We are taking that evidence-based and balanced approach to tackling poverty, focusing on increasing household incomes through social security and employment and reducing household costs. Our action will focus on drivers of poverty, balanced with a focus on the next generation, supporting children to thrive and ensuring that we support the wider wellbeing of families. We have talked about the Scottish child payment, which we have already doubled in value. We will further increase it to £25 and extend it to children under 16. In my last portfolio, we had a massive social infrastructure investment in early learning and childcare, for which we doubled the entitlement.

That is where we get the biggest bang for our buck, as a Government.

09:30  

We all know and cannot deny that the impact of poverty on a child can be lifelong. Tackling child poverty will absolutely deliver benefits in tackling health inequalities. It will be decades before we see those benefits, but it is absolutely the right thing to do.

Michael Kellet might want to come in.

Health, Social Care and Sport Committee

Health Inequalities

Meeting date: 28 June 2022

Maree Todd

Yes, I am supportive of the concept of proportionate universalism. I agree with Professor Sir Michael Marmot’s position that action to reduce health inequalities must be proportionate, with more intensive action lower down the social gradient.
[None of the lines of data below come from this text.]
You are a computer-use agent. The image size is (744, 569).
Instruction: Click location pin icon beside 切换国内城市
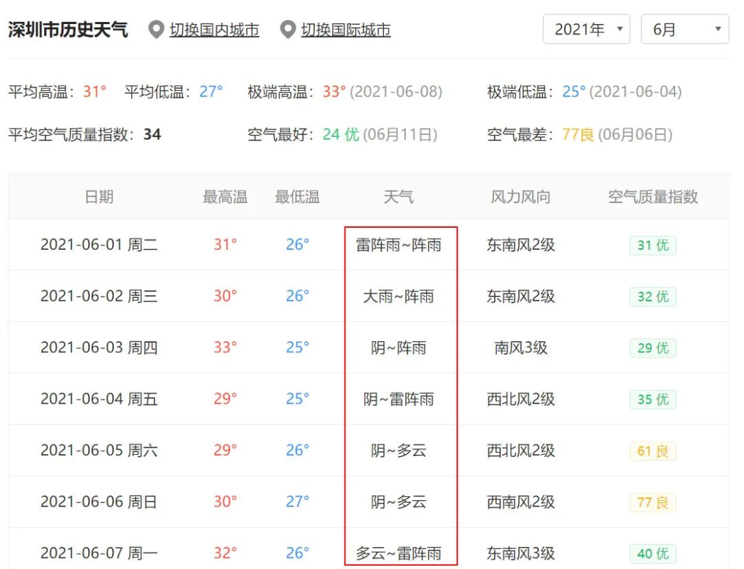click(x=156, y=30)
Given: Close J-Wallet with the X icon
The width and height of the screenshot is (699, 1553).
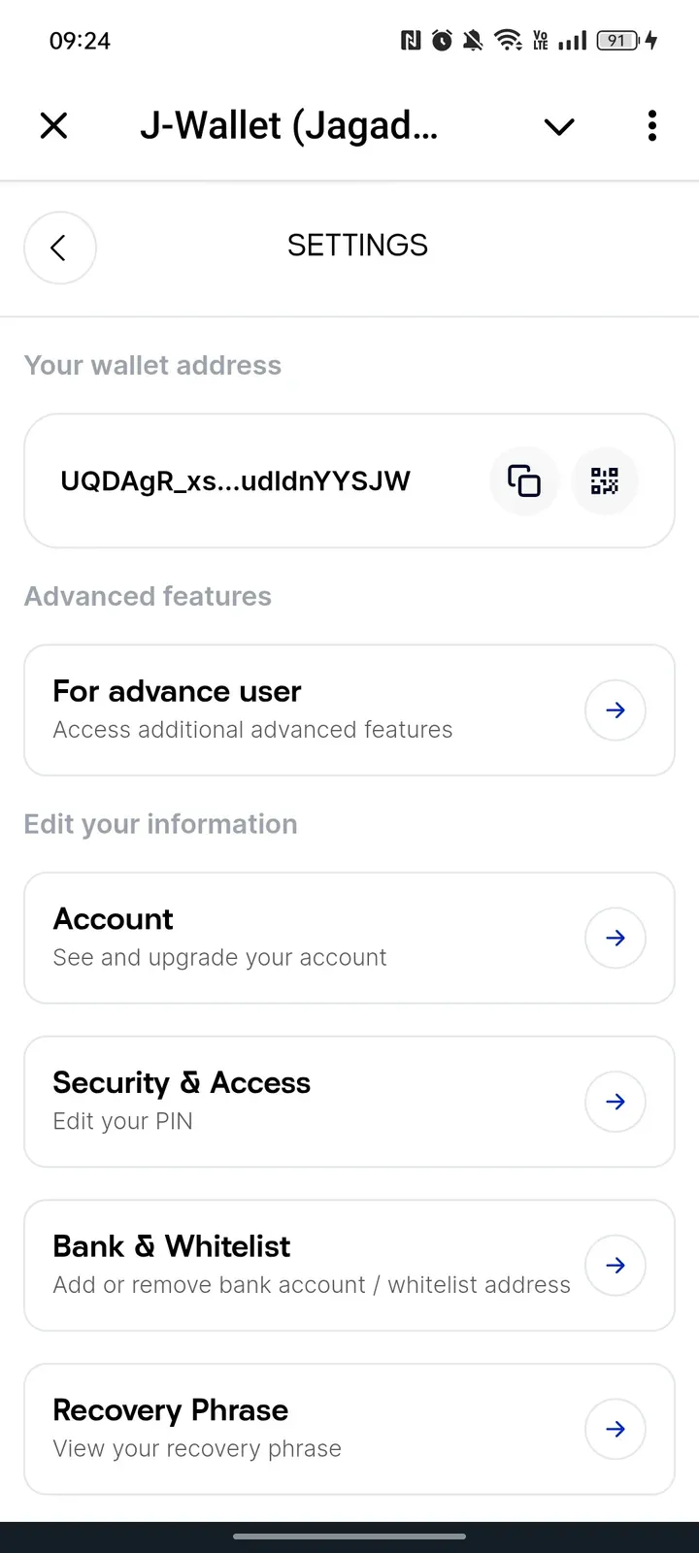Looking at the screenshot, I should click(x=53, y=125).
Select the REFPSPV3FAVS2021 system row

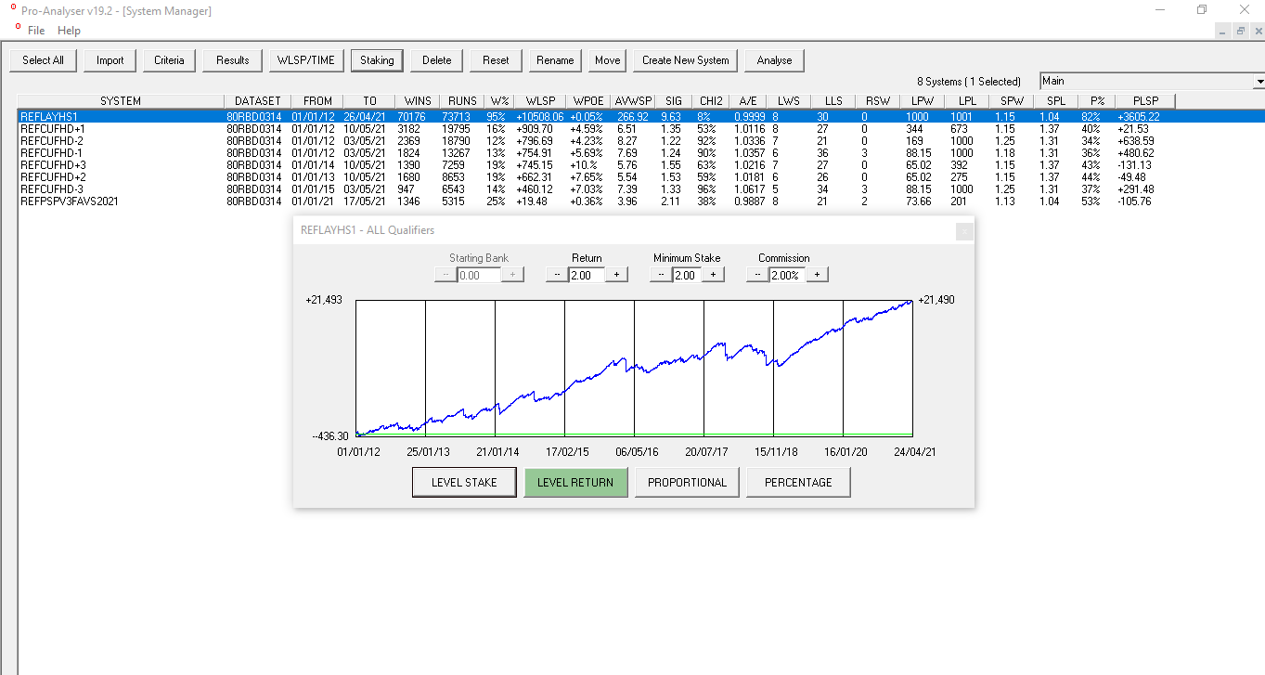pos(70,201)
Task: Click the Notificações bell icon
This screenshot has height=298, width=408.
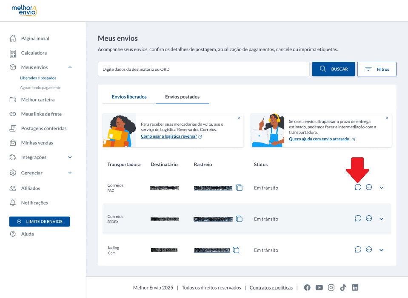Action: 13,203
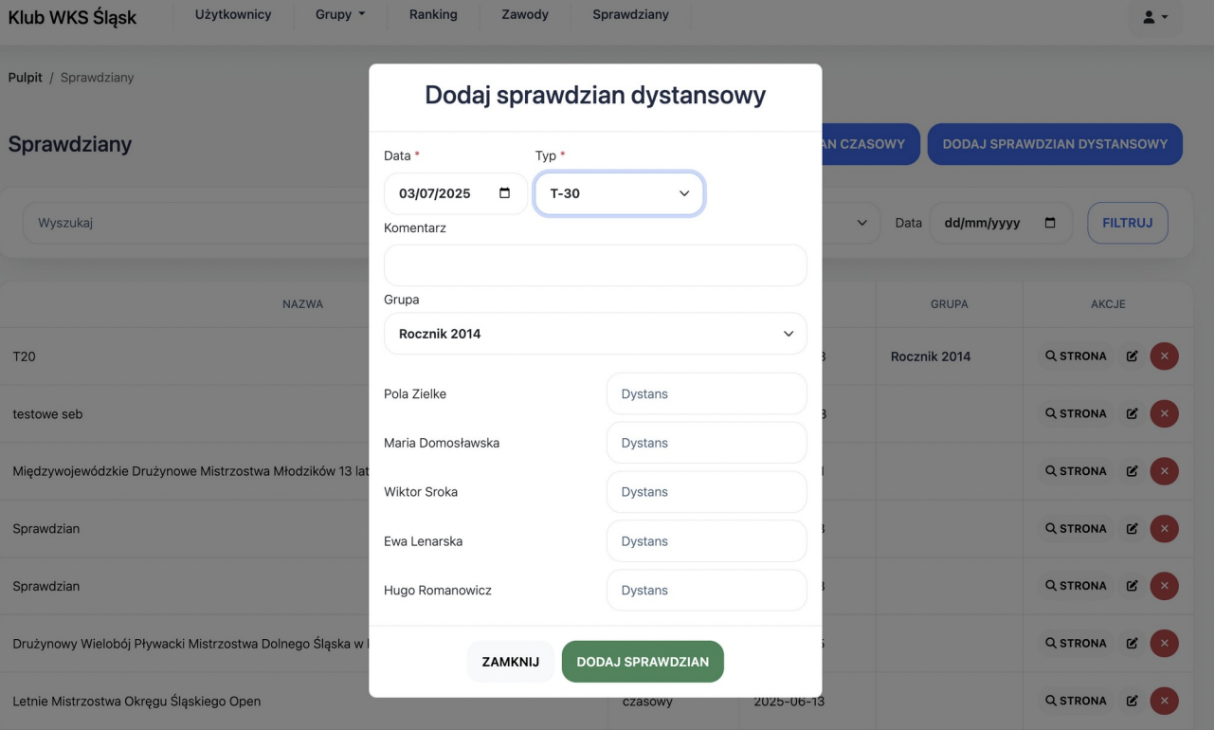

However, action also has to be universal to raise and flatten the whole gradient.

We already deliver a number of services in that way. For example, we are currently refreshing our tobacco action plan and considering other initiatives, such as the role of minimum and maximum pricing in tobacco, as well as initiatives such as the New Zealand phased approach to a smoking ban, which could be developed. Such action is universal and would have an impact right across the population. Every citizen in Scotland would benefit from those policies.

However, we also target services. We provide £9.1 million a year to health boards to fund smoking cessation services that are targeted at the most deprived areas, because that is where smoking rates are significantly higher. As Carol Mochan regularly points out in the chamber, there is a huge difference in the numbers of people who smoke depending on socioeconomic background. It is something like 6 per cent to 7 per cent for people on the highest income and up near 30 per cent for those on the lowest income.